HHS often develops when something triggers a sudden spike in blood sugar or causes dehydration. It may take days or even weeks to appear.
Common causes
- Infections: such as pneumonia or urinary tract infections
- Heart conditions: heart attack or stroke
- Certain medications: steroids, diuretics, and some antipsychotics
- Poor diabetes control: missed insulin doses or undiagnosed diabetes
- Dehydration: due to vomiting, diarrhea, or limited fluid intake
- Stress on the body: from surgery, injury, or illness
Risk factors
- Type 2 diabetes, especially if poorly controlled
- Older age
- Chronic illnesses or dementia
- Limited access to water or medical care
- Living alone or having difficulty recognizing symptoms
Recognizing and managing these risks early can help prevent HHS.
HHS doesn’t happen all at once—it builds over time. When insulin levels are too low for the body to use sugar properly, glucose builds up in the blood. The kidneys then try to get rid of the excess sugar by making more urine, which leads to large fluid losses. The more fluid that’s lost, the more dehydrated and concentrated the blood becomes.
As dehydration worsens, the body’s salts (electrolytes) become unbalanced. This can affect the brain, causing confusion or even coma. Because the process happens gradually, people might not notice how serious it is until they are very ill.

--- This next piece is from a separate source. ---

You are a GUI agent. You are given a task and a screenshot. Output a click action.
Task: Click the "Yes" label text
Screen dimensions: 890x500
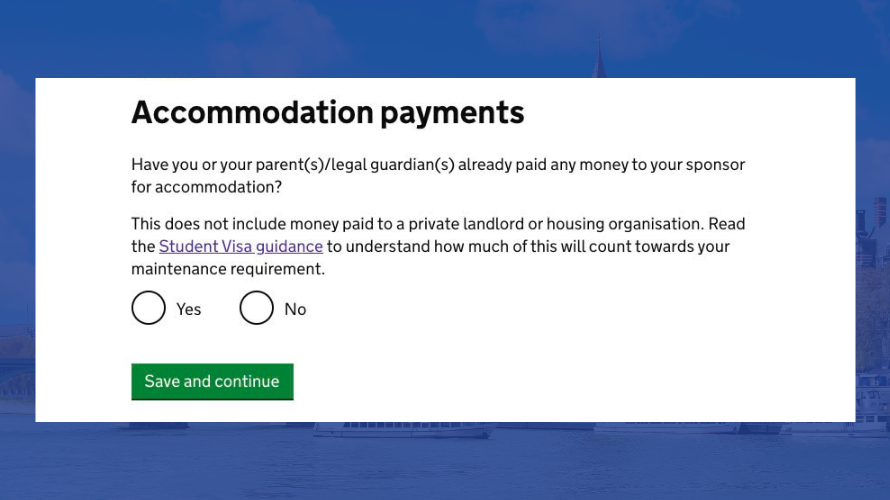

In short, HHS develops from a combination of high blood sugar, dehydration, and the body’s inability to balance fluids and electrolytes.
The signs of HHS usually appear slowly, often over several days or weeks. Because symptoms can sneak up gradually, people may not realize how serious the situation is until they become very sick.
Early warning signs
- Feeling extremely thirsty and drinking more than usual
- Urinating frequently
- Feeling very tired or weak
- Unexplained weight loss
- Dry mouth or dry, cracked lips
Worsening symptoms
- Very dry skin and tongue
- Rapid heartbeat and shallow breathing
- Muscle cramps or body aches
- Dizziness when standing up
- Little or no urine despite feeling thirsty
Severe symptoms (medical emergency)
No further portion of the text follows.